WHAT YOU WILL DO: Lift out each line of the data that holds "agent".

[Stored data entries]
== Segment start ==

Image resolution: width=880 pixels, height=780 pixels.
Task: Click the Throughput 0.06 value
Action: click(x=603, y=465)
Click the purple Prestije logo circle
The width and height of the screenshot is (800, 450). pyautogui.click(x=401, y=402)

== Segment end ==
== Segment start ==

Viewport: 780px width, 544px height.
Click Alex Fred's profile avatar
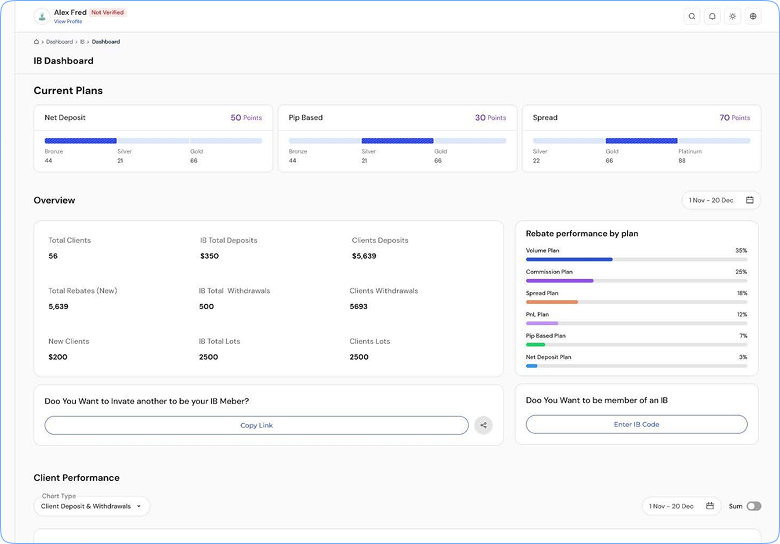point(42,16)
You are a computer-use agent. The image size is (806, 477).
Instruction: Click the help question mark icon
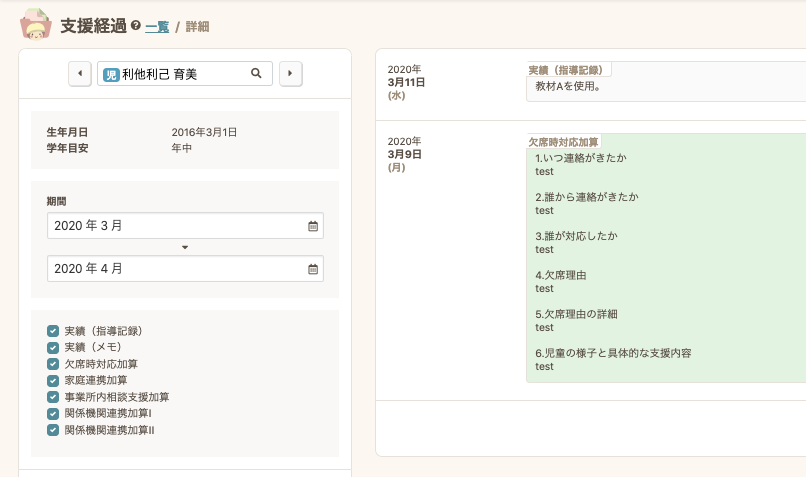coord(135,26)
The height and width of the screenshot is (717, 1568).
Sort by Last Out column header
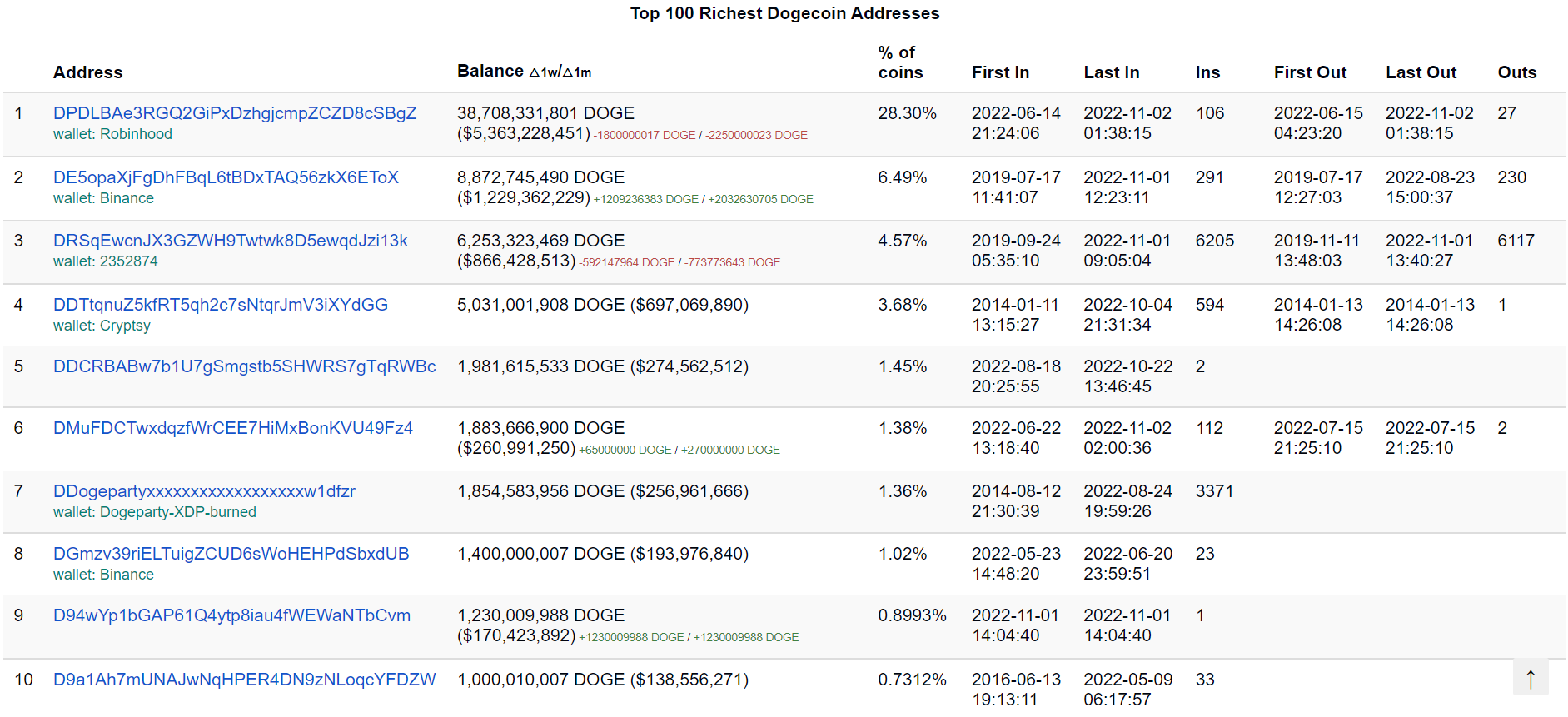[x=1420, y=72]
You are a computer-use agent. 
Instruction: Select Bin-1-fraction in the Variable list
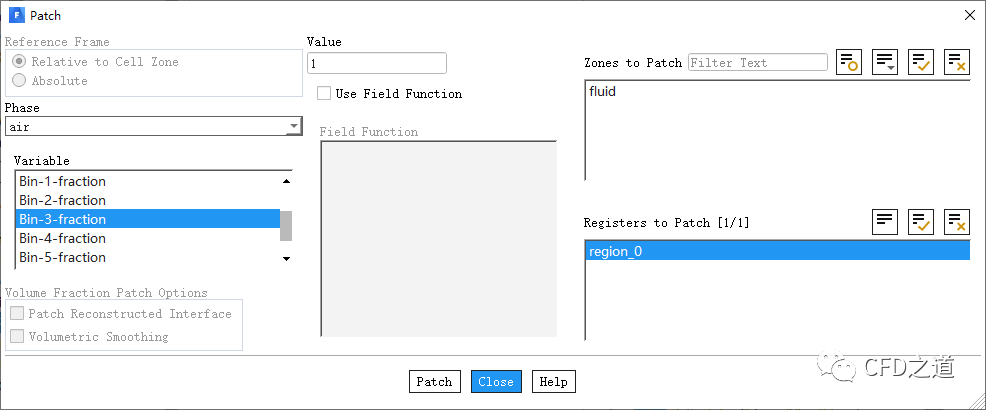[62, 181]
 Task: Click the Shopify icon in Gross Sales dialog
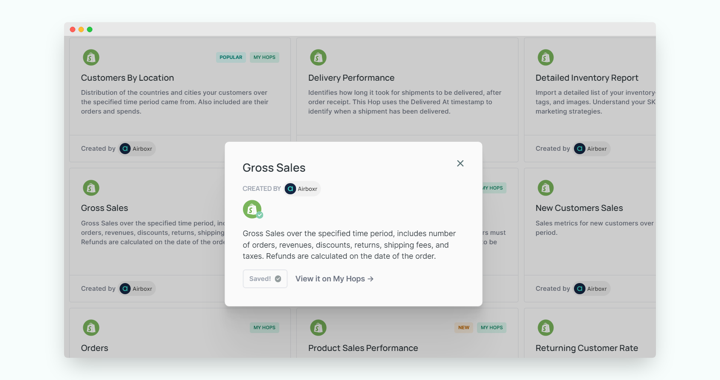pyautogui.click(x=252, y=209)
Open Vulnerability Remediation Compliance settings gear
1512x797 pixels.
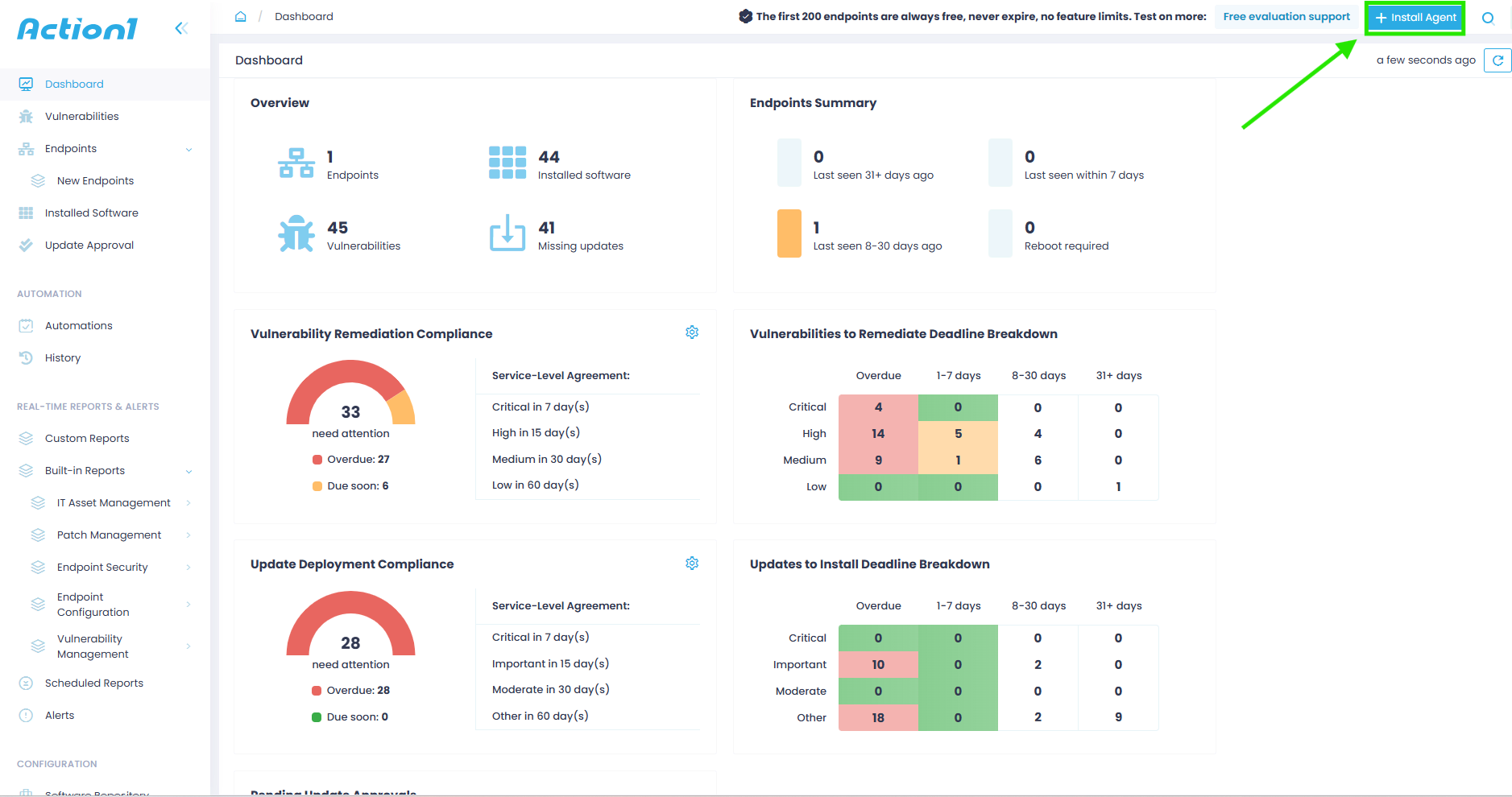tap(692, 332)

== Segment end ==
== Segment start ==

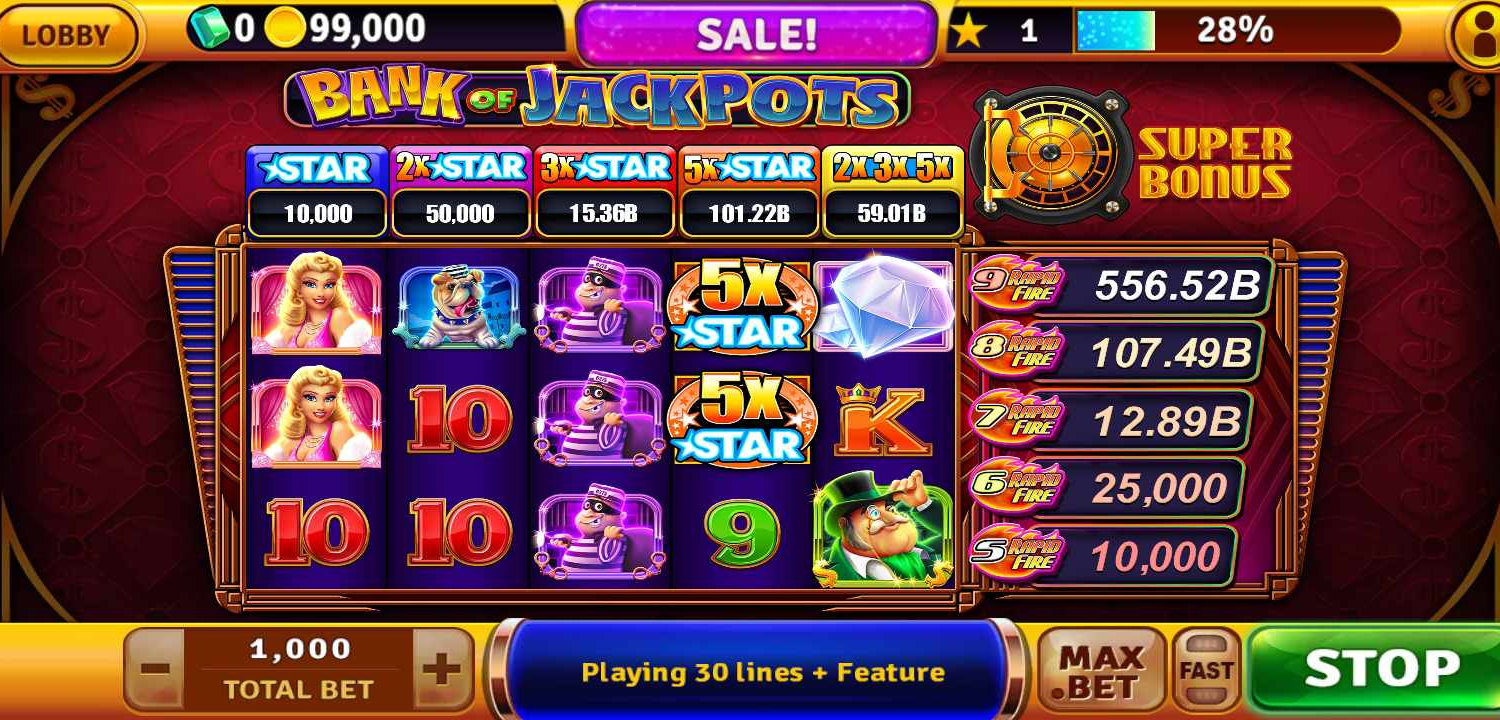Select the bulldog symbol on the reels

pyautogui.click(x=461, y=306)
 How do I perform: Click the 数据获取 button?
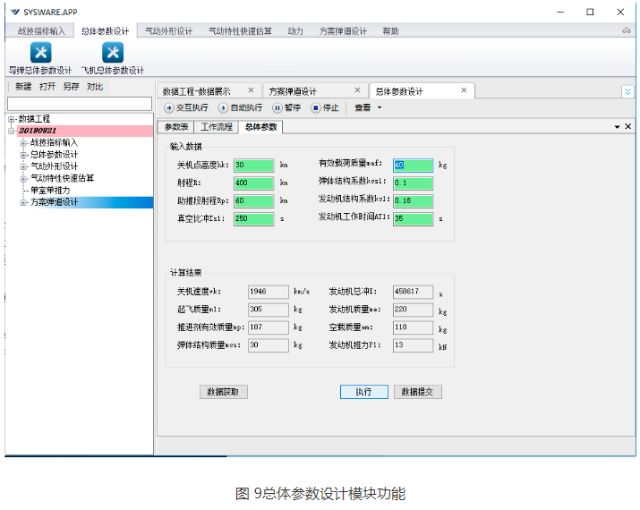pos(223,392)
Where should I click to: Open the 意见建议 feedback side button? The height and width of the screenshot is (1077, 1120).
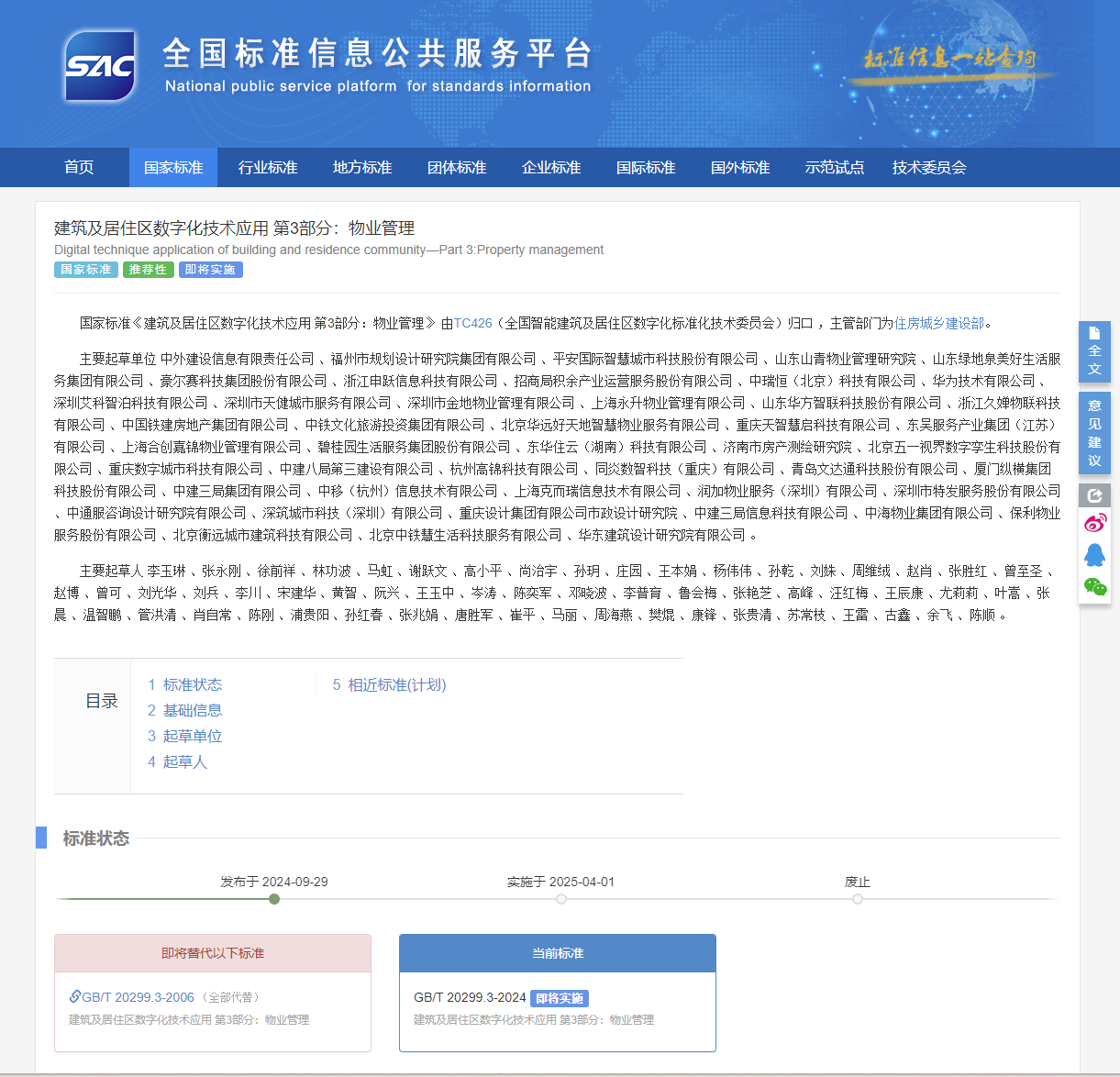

== Segment end ==

WORKED SOLUTION:
You are a computer-use agent. The image size is (806, 477).
You are a computer-use agent. 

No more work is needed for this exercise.